§ **Work item**:
Print every one of the items below verbatim, leaving each line unchanged.

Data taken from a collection
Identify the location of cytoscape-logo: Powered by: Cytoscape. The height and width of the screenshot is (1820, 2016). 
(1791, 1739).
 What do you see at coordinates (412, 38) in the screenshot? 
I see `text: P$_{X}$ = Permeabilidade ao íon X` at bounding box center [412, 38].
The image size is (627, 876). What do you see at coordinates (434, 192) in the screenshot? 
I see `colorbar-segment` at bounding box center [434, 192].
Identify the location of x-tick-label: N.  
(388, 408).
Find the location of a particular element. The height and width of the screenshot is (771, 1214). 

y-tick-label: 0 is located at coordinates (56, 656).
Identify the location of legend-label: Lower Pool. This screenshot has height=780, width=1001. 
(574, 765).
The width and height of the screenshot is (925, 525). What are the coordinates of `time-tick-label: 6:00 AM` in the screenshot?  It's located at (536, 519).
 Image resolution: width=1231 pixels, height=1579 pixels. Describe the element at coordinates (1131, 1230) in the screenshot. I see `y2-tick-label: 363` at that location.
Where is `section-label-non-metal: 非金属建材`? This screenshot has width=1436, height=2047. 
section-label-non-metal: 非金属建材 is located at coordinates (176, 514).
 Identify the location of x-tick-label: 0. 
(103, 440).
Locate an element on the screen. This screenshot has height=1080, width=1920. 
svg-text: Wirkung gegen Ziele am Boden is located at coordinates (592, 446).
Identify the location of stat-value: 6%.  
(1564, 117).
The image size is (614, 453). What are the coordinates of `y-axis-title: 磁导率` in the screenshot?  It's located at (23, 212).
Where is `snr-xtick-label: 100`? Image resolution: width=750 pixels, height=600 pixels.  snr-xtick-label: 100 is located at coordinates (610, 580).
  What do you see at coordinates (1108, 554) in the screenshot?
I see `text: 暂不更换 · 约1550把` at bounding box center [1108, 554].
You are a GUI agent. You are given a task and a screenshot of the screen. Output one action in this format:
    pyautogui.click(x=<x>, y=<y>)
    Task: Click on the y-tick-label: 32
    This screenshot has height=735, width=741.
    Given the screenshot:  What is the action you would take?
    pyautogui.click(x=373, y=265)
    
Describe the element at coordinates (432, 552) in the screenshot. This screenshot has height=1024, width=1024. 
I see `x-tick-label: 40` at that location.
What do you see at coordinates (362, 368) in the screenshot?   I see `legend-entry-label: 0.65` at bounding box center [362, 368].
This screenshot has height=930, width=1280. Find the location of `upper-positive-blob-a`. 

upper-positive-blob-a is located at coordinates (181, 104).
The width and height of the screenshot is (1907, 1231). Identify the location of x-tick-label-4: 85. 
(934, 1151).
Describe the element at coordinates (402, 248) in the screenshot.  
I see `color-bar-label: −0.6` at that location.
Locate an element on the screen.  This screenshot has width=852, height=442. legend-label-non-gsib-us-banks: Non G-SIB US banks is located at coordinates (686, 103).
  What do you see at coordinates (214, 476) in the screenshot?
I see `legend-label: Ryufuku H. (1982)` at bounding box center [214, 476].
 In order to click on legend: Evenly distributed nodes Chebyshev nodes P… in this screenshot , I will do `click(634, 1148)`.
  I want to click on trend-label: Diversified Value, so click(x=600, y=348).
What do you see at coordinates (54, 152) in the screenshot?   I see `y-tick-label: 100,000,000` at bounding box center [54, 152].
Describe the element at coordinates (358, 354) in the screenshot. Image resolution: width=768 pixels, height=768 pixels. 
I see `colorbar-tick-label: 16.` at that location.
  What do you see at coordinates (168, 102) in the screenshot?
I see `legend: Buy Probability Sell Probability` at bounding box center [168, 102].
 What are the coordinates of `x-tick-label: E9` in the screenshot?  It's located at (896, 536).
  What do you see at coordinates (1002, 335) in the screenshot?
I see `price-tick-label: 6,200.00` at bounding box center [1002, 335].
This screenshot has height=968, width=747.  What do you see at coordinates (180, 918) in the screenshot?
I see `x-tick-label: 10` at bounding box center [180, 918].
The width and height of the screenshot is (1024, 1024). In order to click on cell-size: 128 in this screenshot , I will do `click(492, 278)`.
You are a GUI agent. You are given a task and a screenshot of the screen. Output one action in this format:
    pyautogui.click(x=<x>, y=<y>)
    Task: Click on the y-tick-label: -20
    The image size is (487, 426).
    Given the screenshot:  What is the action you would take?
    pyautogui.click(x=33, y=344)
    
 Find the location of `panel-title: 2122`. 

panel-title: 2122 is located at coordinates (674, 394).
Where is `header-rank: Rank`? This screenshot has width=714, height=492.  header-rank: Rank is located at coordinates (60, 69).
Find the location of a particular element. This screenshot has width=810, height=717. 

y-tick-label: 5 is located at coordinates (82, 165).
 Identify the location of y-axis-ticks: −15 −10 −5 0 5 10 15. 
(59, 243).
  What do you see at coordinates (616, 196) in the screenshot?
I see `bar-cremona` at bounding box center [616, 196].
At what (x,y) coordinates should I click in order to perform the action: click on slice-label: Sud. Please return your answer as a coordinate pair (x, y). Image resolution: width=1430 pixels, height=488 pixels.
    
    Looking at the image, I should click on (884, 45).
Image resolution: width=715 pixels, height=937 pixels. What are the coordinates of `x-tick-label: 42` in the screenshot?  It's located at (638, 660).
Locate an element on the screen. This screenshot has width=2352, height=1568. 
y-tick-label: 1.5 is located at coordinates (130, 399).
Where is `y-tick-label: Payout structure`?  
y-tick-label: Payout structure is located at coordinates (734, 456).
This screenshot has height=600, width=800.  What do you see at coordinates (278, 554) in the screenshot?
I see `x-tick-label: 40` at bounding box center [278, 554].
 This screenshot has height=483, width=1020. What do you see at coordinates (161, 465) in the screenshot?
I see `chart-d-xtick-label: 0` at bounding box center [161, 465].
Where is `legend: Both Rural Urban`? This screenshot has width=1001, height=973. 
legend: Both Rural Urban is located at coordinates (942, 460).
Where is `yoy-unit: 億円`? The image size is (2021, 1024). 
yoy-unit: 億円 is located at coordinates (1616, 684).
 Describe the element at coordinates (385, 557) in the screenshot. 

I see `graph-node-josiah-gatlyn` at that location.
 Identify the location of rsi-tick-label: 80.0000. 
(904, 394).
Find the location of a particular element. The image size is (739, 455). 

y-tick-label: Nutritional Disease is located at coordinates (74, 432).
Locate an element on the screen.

§ **Solution for this exercise**:
Identify the location of cytoscape-logo: Powered by: Cytoscape. The height and width of the screenshot is (1820, 2016). 
(1791, 1739).
 What do you see at coordinates (412, 38) in the screenshot? 
I see `text: P$_{X}$ = Permeabilidade ao íon X` at bounding box center [412, 38].
The image size is (627, 876). What do you see at coordinates (434, 192) in the screenshot? 
I see `colorbar-segment` at bounding box center [434, 192].
Identify the location of x-tick-label: N.  
(388, 408).
Find the location of a particular element. The height and width of the screenshot is (771, 1214). 

y-tick-label: 0 is located at coordinates (56, 656).
Identify the location of legend-label: Lower Pool. This screenshot has height=780, width=1001. 
(574, 765).
The width and height of the screenshot is (925, 525). What are the coordinates of `time-tick-label: 6:00 AM` in the screenshot?  It's located at (536, 519).
 Image resolution: width=1231 pixels, height=1579 pixels. Describe the element at coordinates (1131, 1230) in the screenshot. I see `y2-tick-label: 363` at that location.
Where is `section-label-non-metal: 非金属建材`? This screenshot has width=1436, height=2047. 
section-label-non-metal: 非金属建材 is located at coordinates (176, 514).
 Identify the location of x-tick-label: 0. 
(103, 440).
Locate an element on the screen. This screenshot has height=1080, width=1920. 
svg-text: Wirkung gegen Ziele am Boden is located at coordinates (592, 446).
Identify the location of stat-value: 6%.  
(1564, 117).
The image size is (614, 453). What are the coordinates of `y-axis-title: 磁导率` in the screenshot?  It's located at (23, 212).
Where is `snr-xtick-label: 100`? Image resolution: width=750 pixels, height=600 pixels.  snr-xtick-label: 100 is located at coordinates (610, 580).
  What do you see at coordinates (1108, 554) in the screenshot?
I see `text: 暂不更换 · 约1550把` at bounding box center [1108, 554].
You are a GUI agent. You are given a task and a screenshot of the screen. Output one action in this format:
    pyautogui.click(x=<x>, y=<y>)
    Task: Click on the y-tick-label: 32
    This screenshot has height=735, width=741.
    Given the screenshot:  What is the action you would take?
    pyautogui.click(x=373, y=265)
    
Describe the element at coordinates (432, 552) in the screenshot. This screenshot has height=1024, width=1024. 
I see `x-tick-label: 40` at that location.
What do you see at coordinates (362, 368) in the screenshot?   I see `legend-entry-label: 0.65` at bounding box center [362, 368].
This screenshot has height=930, width=1280. Find the location of `upper-positive-blob-a`. 

upper-positive-blob-a is located at coordinates (181, 104).
The width and height of the screenshot is (1907, 1231). Identify the location of x-tick-label-4: 85. 
(934, 1151).
Describe the element at coordinates (402, 248) in the screenshot.  
I see `color-bar-label: −0.6` at that location.
Locate an element on the screen.  This screenshot has width=852, height=442. legend-label-non-gsib-us-banks: Non G-SIB US banks is located at coordinates (686, 103).
  What do you see at coordinates (214, 476) in the screenshot?
I see `legend-label: Ryufuku H. (1982)` at bounding box center [214, 476].
 In order to click on legend: Evenly distributed nodes Chebyshev nodes P… in this screenshot , I will do `click(634, 1148)`.
  I want to click on trend-label: Diversified Value, so click(x=600, y=348).
What do you see at coordinates (54, 152) in the screenshot?   I see `y-tick-label: 100,000,000` at bounding box center [54, 152].
Describe the element at coordinates (358, 354) in the screenshot. Image resolution: width=768 pixels, height=768 pixels. 
I see `colorbar-tick-label: 16.` at that location.
  What do you see at coordinates (168, 102) in the screenshot?
I see `legend: Buy Probability Sell Probability` at bounding box center [168, 102].
 What are the coordinates of `x-tick-label: E9` in the screenshot?  It's located at (896, 536).
  What do you see at coordinates (1002, 335) in the screenshot?
I see `price-tick-label: 6,200.00` at bounding box center [1002, 335].
This screenshot has height=968, width=747.  What do you see at coordinates (180, 918) in the screenshot?
I see `x-tick-label: 10` at bounding box center [180, 918].
The width and height of the screenshot is (1024, 1024). In order to click on cell-size: 128 in this screenshot , I will do `click(492, 278)`.
You are a GUI agent. You are given a task and a screenshot of the screen. Output one action in this format:
    pyautogui.click(x=<x>, y=<y>)
    Task: Click on the y-tick-label: -20
    The image size is (487, 426).
    Given the screenshot:  What is the action you would take?
    pyautogui.click(x=33, y=344)
    
 Find the location of `panel-title: 2122`. 

panel-title: 2122 is located at coordinates (674, 394).
Where is `header-rank: Rank`? This screenshot has width=714, height=492.  header-rank: Rank is located at coordinates (60, 69).
Find the location of a particular element. This screenshot has width=810, height=717. 

y-tick-label: 5 is located at coordinates (82, 165).
 Identify the location of y-axis-ticks: −15 −10 −5 0 5 10 15. 
(59, 243).
  What do you see at coordinates (616, 196) in the screenshot?
I see `bar-cremona` at bounding box center [616, 196].
At what (x,y) coordinates should I click in order to perform the action: click on slice-label: Sud. Please return your answer as a coordinate pair (x, y). Image resolution: width=1430 pixels, height=488 pixels.
    
    Looking at the image, I should click on (884, 45).
Image resolution: width=715 pixels, height=937 pixels. What are the coordinates of `x-tick-label: 42` in the screenshot?  It's located at (638, 660).
Locate an element on the screen. This screenshot has width=2352, height=1568. 
y-tick-label: 1.5 is located at coordinates (130, 399).
Where is `y-tick-label: Payout structure`?  
y-tick-label: Payout structure is located at coordinates (734, 456).
This screenshot has height=600, width=800.  What do you see at coordinates (278, 554) in the screenshot?
I see `x-tick-label: 40` at bounding box center [278, 554].
 This screenshot has height=483, width=1020. What do you see at coordinates (161, 465) in the screenshot?
I see `chart-d-xtick-label: 0` at bounding box center [161, 465].
Where is `legend: Both Rural Urban`? This screenshot has width=1001, height=973. 
legend: Both Rural Urban is located at coordinates (942, 460).
Where is `yoy-unit: 億円`? The image size is (2021, 1024). 
yoy-unit: 億円 is located at coordinates (1616, 684).
 Describe the element at coordinates (385, 557) in the screenshot. 

I see `graph-node-josiah-gatlyn` at that location.
 Identify the location of rsi-tick-label: 80.0000. 
(904, 394).
Find the location of a particular element. The image size is (739, 455). 

y-tick-label: Nutritional Disease is located at coordinates (74, 432).
Locate an element on the screen.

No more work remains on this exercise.